Why threats must be handled ex ante
Section 3.8 catalogues the most common threats to validity in marketing panels and emphasizes a design-first mindset. The key principle: identify threats before treatment starts and adapt the design accordingly. Ex post repairs can help, but they are never as credible as ex ante prevention.
Seasonality and event interference
Seasonality is pervasive: holidays, weather, and school calendars move demand. Event interference (elections, pandemics, major sports events) can create asymmetric shocks across treated and control units.
Design adaptations:
- Align treated and control windows to the same seasonal phase.
- Use concurrent controls when feasible (geo experiments with spatial separation).
- If concurrent controls are impossible, extend windows across multiple seasons and pre-specify seasonal fixed effects or detrending.
If identification relies purely on seasonal modeling, it is more assumption-heavy, and pre-treatment diagnostics become critical.
Policy and algorithm changes
Platforms regularly change algorithms, and policy environments shift. If a policy or algorithm change coincides with treatment, the effect is confounded.
Design adaptations:
- Schedule experiments during stable periods.
- Coordinate with platform roadmaps to avoid planned changes.
- If unavoidable, estimate treatment-by-change interactions and stratify cohorts by regime.
This is still fragile unless you can justify the timing as exogenous to potential outcomes.
Measurement shifts
Changing measurement systems can mimic treatment effects. If the definition of $Y_{it}$ changes mid-study, pre/post contrasts mix real effects with measurement artifacts.
Design adaptations:
- Freeze measurement during the experiment when possible.
- Run overlap periods with old and new measures to map them onto a common scale.

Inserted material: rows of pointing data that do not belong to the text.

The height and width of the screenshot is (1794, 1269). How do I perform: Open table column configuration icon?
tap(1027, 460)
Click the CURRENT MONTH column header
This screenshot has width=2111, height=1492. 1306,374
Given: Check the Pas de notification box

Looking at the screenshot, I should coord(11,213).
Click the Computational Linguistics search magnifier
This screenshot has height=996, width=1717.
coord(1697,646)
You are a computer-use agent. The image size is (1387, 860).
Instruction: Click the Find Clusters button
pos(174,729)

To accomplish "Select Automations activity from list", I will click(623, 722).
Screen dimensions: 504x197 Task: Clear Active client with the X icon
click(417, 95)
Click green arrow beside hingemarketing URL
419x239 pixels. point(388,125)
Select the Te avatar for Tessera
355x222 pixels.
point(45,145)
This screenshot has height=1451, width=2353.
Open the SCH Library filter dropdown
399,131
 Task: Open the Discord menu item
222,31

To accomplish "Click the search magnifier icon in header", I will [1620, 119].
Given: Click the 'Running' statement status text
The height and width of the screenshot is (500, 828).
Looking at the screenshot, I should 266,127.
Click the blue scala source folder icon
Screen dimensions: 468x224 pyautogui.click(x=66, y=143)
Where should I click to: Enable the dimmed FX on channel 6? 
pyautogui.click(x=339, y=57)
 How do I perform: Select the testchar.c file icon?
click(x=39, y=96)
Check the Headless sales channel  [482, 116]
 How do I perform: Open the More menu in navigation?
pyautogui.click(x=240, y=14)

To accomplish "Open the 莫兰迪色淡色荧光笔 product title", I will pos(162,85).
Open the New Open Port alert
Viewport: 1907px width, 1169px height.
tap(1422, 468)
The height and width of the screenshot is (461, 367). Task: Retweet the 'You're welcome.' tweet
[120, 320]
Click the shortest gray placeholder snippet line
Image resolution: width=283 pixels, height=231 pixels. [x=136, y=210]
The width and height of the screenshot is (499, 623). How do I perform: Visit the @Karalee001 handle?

- Use negative-control outcomes that should not be affected by measurement changes.
When measurement shifts are unavoidable, document the timing and run sensitivity analysis around the break.
Buffers and robustness windows
Buffers exclude periods or units most vulnerable to contamination. Examples:
- Exclude the first week after launch to avoid anticipation or measurement lag.
- Exclude the last week before treatment ends to avoid decay or announcement effects.
Robustness windows vary pre/post lengths to check whether conclusions hinge on narrow intervals. Specification curves aggregate estimates across plausible windows and control sets to show stability rather than cherry-picking a single specification.
When parallel trends is implausible
If pre-trends diverge, parallel trends is not credible. Factor models provide an alternative by assuming a low-rank structure for untreated outcomes:
$$ Y_{it}(0)=\alpha_i+\lambda_t+\sum_{r=1}^R \lambda_{ir} f_{tr}+\varepsilon_{it}. $$This relaxes parallel trends but introduces new assumptions: stable factor loadings and sufficient untreated units and pre-periods to estimate $R$.
Practical implications:
- Ensure $\min(N_0, T_0) \gg R$ or factor estimates will be unstable.
- Run sensitivity checks over different $R$.
- Expect higher variance than DiD when parallel trends actually holds.
Spillovers and interference
Spillovers violate SUTVA and change the estimand. If spillovers are plausible:
- Pre-specify exposure mappings $h_i(D_{-i,t})$.
- Collect data in buffer zones or along network edges.
- Run sensitivity analysis across alternative exposure definitions.
Mis-specifying the spillover structure biases both direct and spillover estimates.
Design limits and remaining threats
Some threats cannot be fully eliminated: time-varying unobservables, measurement error in treatment, and model misspecification. Design-based reasoning reduces reliance on modeling, but it does not remove the need for judgement. Sensitivity analysis should accompany final estimates.
Practical design checklist
- Align seasonal phases or secure concurrent controls.
- Verify platform policy and algorithm stability windows.
- Document measurement definitions and test for shifts.
- Plan buffers and robustness windows.
- Pre-specify alternative estimators when pre-trends fail.
- Define spillover exposure mappings before treatment starts.
Takeaway
Threats to validity are not an afterthought. The most credible marketing panel studies anticipate them, adapt design choices accordingly, and report sensitivity to the remaining risks.
References
- Shaw, C. (2025). Causal Inference in Marketing: Panel Data and Machine Learning Methods (Community Review Edition), Section 3.8.
- Bai, J. (2009). Panel data models with interactive fixed effects.
- Xu, Y. (2017). Generalized synthetic control for panel data.
- Simonsohn, U., Simmons, J. P., and Nelson, L. D. (2020). Specification curve analysis.